Dan diantara belantara ini pula, aku bisa merasakan banyaknya penghuni yang mungkin juga merasakan kehadiranku. Tak segan mereka berusaha menampakkan diri di depanku, baik dibawah pohon, gelantungan di dahan maupun diantara semak belukar yang begitu rimbun. 

Namun tak satupun yang terlihat jelas bentuknya, hanya sekedar bayangan hitam atau putih yang ketika kubalas melihatnya, justru dia menghilang. Aku pun tak mempedulikannya, aku hanya terus berjalan kadang berlari supaya bisa segera sampai di tujuanku yaitu Gedong Songo. 

Tapi secepat apapun aku berlari, aku tetap memiliki batas kemampuan fisik. Hingga petang menjelang aku belum juga sampai di area Gedong Songo. Sementara gelap mulai merayapi sisi bumi ini. 

Dan mata-mata yang tadinya terpejam kini mulai menampakan tatapannya. Tatapan yang mengarah ke satu-satunya sosok fana, yang berada di dalam belantara ini. 

Dengan kebodohannya seolah menguji kemampuan nyalinya yang ternyata telah berada di ambang batasnya. Aku pun menyempatkan menjalankan salat Maghrib terlebih dahulu, apapun situasi dan kondisinya sebagai umat manusia yang memiliki agama, kita harus tetap menjalankan kewajiban. 

Sungguh bukan hal mudah beribadah dalam situasi semacam ini. Bermacam godaan berusaha menggoyahkan kekhusukan ku saat menghadapi ilahi. Mulai dari suara langkah kaki suara, samar orang berbicara, serta godaan-godaan lainnya. 

Ya sebenarnya Jin juga termasuk umat Allah yang memiliki kewajiban beribadah kepadanya, namun diantara jin tersebut juga ada yang membangkang. Ya golongan jin ini biasa disebut sebagai setan. 

Usai menjalankan salat magrib, aku pun bergegas melanjutkan perjalananku. Dan entah sebuah keberuntungan atau sekaligus kesialan sejak dulu aku memang memiliki kepekaan atas kehadiran mereka. 
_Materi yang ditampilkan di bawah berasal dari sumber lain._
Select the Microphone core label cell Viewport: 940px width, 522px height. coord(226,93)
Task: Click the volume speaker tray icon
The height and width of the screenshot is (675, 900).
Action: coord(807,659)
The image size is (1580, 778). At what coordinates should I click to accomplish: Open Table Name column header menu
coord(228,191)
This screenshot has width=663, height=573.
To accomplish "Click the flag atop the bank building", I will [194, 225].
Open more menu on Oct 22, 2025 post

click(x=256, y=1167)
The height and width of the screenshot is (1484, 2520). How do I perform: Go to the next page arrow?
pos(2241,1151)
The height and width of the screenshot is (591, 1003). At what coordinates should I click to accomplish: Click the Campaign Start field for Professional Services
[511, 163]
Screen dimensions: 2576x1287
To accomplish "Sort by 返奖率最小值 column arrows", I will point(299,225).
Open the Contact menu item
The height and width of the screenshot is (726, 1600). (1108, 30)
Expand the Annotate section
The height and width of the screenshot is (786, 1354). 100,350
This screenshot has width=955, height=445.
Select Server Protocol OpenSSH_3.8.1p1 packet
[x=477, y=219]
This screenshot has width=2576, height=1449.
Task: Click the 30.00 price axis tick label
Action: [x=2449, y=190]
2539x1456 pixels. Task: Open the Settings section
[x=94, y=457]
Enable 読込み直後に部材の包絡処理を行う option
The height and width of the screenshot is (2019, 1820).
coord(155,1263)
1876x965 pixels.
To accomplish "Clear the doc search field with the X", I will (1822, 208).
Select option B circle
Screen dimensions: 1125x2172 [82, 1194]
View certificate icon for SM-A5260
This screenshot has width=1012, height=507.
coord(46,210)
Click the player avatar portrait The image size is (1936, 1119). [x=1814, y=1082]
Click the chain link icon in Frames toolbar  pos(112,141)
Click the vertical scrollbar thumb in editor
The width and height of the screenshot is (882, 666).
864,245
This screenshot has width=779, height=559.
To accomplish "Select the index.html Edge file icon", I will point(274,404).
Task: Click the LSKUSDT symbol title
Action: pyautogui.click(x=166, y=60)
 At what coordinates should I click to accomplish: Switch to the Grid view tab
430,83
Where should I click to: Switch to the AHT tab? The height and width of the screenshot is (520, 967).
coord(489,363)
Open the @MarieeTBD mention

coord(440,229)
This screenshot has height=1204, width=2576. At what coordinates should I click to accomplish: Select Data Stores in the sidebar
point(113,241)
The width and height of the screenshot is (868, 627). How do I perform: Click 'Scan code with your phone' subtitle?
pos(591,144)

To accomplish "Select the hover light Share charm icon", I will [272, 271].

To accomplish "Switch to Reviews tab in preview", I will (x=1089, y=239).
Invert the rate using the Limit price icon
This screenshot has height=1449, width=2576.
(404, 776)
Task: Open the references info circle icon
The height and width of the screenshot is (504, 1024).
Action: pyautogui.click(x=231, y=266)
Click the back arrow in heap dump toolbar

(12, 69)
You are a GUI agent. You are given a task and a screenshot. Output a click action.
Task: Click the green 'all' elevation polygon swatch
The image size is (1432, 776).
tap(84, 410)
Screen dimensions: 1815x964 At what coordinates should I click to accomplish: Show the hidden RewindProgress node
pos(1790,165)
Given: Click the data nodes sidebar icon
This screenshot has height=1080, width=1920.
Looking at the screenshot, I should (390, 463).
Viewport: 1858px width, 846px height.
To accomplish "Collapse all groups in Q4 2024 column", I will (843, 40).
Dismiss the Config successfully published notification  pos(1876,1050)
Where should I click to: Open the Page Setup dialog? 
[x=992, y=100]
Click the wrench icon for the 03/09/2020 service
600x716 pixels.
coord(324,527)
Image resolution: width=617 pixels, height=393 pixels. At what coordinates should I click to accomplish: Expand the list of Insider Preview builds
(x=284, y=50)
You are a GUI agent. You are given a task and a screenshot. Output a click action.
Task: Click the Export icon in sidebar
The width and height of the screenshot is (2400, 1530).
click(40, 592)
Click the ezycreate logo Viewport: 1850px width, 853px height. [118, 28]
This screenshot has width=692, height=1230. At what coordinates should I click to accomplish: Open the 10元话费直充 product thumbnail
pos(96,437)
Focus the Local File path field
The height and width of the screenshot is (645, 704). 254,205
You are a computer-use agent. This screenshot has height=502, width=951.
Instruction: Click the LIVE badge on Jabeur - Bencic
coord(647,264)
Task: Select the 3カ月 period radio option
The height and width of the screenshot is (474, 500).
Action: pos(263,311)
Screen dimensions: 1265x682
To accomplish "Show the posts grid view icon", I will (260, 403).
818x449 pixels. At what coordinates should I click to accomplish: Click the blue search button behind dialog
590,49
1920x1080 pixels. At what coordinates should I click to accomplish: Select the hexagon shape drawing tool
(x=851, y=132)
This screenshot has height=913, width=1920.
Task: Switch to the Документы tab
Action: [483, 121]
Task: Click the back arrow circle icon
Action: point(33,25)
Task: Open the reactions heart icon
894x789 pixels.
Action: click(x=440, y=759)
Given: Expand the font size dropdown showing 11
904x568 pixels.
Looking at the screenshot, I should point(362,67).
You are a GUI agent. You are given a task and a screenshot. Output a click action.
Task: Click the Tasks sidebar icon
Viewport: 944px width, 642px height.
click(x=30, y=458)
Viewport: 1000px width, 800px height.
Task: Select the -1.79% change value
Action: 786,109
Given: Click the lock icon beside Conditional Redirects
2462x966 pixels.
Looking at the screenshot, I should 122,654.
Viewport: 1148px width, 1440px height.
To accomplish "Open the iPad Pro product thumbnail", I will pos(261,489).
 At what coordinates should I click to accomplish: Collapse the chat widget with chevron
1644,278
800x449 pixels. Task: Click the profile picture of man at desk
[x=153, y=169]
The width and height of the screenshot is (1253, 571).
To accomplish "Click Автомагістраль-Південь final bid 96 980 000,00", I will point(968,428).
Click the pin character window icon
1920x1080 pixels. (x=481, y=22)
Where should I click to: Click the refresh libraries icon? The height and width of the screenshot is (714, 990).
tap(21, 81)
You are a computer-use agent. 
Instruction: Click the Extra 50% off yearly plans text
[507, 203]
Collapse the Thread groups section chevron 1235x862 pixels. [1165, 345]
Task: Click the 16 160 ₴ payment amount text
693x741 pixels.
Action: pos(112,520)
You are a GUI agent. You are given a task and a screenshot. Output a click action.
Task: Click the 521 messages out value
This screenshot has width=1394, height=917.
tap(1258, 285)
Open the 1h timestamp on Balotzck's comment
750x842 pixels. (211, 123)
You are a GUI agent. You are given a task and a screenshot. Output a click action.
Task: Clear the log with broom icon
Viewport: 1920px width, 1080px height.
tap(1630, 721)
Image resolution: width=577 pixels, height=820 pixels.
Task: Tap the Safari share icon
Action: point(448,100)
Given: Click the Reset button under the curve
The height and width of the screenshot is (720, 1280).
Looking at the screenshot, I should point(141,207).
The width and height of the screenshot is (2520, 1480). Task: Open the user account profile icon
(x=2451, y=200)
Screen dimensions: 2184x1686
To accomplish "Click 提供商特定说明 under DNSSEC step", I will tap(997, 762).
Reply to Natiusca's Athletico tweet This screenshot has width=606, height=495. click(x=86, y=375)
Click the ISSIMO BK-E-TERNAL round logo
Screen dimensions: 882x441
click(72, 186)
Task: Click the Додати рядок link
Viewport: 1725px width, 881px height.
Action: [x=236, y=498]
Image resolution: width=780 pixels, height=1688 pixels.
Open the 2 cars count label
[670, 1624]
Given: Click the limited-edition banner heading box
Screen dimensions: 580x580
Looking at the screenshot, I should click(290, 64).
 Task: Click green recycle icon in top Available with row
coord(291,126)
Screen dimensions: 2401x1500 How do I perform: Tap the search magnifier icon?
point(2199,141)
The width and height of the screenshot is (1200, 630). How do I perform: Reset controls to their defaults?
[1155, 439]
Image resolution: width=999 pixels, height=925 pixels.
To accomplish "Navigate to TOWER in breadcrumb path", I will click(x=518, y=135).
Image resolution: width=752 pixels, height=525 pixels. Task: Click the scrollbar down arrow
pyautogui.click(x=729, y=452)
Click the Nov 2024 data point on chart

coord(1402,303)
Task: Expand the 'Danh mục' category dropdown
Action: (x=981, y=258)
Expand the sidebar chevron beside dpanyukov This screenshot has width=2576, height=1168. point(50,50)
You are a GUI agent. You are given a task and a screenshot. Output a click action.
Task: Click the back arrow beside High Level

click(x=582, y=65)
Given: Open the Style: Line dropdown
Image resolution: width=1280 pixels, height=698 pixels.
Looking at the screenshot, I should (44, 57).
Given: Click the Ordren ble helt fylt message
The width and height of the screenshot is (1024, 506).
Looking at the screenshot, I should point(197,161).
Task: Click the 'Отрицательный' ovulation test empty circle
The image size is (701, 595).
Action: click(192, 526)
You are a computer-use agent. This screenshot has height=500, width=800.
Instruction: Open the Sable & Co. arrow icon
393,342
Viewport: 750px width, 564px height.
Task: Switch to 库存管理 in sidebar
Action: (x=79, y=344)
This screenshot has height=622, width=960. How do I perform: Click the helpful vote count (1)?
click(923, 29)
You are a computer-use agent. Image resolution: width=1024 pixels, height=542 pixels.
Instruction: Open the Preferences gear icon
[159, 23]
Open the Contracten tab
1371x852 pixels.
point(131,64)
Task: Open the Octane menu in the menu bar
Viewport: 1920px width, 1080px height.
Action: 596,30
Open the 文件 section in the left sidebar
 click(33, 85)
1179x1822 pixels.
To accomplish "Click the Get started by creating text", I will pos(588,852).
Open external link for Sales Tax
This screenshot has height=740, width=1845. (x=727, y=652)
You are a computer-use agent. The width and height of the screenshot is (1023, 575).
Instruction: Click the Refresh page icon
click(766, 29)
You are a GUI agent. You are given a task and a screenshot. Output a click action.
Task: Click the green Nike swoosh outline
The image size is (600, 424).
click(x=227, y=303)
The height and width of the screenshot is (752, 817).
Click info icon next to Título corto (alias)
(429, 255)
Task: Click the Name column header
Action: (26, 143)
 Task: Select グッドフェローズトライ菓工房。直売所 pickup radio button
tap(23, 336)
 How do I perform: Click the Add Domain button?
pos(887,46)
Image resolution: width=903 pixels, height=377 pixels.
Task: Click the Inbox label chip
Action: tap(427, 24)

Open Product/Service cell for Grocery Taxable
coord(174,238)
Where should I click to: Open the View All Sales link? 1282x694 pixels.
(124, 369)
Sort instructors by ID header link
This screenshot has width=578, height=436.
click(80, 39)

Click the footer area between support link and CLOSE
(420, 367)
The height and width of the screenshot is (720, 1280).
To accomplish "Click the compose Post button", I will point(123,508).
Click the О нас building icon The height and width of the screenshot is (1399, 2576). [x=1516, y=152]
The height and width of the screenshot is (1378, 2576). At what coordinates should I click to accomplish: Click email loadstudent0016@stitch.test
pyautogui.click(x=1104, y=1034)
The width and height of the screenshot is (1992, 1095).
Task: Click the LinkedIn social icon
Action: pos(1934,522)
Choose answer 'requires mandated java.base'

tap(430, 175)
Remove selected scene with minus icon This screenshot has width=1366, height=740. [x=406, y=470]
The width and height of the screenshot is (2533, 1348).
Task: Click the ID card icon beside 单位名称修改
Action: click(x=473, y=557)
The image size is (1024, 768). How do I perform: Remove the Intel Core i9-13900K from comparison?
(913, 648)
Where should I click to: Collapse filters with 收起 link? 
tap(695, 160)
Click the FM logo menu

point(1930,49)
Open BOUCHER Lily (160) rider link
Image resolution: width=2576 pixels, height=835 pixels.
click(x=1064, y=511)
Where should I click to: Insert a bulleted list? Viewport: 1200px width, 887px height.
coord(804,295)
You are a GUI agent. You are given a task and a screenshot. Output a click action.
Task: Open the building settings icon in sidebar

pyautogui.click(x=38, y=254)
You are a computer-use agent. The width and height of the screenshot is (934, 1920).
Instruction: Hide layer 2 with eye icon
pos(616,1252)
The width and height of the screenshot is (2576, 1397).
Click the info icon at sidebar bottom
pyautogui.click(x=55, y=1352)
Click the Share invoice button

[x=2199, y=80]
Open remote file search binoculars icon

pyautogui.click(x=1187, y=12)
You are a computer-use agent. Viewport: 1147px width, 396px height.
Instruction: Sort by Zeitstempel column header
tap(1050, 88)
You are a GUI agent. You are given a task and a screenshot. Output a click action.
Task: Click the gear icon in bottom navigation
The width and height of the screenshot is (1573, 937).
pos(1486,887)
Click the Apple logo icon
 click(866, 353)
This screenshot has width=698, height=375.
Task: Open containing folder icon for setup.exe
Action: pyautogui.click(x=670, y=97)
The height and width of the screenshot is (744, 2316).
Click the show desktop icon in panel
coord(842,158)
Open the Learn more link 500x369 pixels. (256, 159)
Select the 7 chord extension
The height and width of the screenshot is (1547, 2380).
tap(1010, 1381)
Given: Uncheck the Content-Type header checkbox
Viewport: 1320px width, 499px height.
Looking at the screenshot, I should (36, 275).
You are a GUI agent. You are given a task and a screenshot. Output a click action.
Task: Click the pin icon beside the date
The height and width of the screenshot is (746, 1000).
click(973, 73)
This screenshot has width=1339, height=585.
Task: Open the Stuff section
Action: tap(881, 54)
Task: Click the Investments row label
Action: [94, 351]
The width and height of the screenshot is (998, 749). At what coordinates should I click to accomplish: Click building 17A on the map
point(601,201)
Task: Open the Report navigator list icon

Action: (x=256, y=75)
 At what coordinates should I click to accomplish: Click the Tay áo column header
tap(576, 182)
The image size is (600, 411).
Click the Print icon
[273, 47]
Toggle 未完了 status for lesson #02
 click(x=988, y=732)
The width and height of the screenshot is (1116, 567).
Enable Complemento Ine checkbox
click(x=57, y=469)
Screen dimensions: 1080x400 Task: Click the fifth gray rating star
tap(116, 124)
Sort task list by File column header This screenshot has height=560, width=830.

Namun aku tak pernah bisa melihat bentuk mereka secara jelas, terutama bentuk-bentuk yang menyeramkan, paling hanya mendengar suara atau sekedar melihat bayangan samar. 

Tetapi jika mereka muncul dengan menyerupai bentuk makhluk fana, secara jelas aku bisa melihatnya. Namun tak bisa merasakan bahwa mereka adalah makhluk ghaib seperti saat bertemu seseorang saat perjalanan mendaki sebelum sampai puncak tadi. 

Semakin lama aku berjalan, aku merasakan mereka seolah semakin banyak yang mengikutiku. Tak bisa dipungkiri, kini rasa takut semakin merayapi seluruh sanubariku. Aku seolah semakin terpengaruh dengan godaan-godaan mereka. 

Hingga ketika aku sampai di kawasan Sabana, dimana lokasi Gedong Songo sudah semakin dekat, aku merasakan langkahku semakin berat. Aku seperti merasakan kelelahan yang luar biasa. Padahal aku tidak membawa beban berat seperti pendaki pada umumnya. 

Dan dengan bersusah payah aku terus berusaha melangkahkan kakiku. Sampai pada suatu ketika, aku merasakan seluruh tubuhku ini lemas, sampai jatuh terduduk. 

Dalam kondisiku saat ini, aku memejamkan mata berusaha memusatkan pikiran dan konsentrasi yang diiringi doa yang kupanjatkan dalam hati. Aku merasa seluruh badanku panas, panas yang seolah membakar. 

Aku berusaha semakin keras melawan kondisi ini, aku semakin merasakan kesadaranku yang mulai memudar. Hingga pada akhirnya, aku seperti dikelilingi banyak sekali orang yang berdiri memandangiku yang terbaring tak berdaya. 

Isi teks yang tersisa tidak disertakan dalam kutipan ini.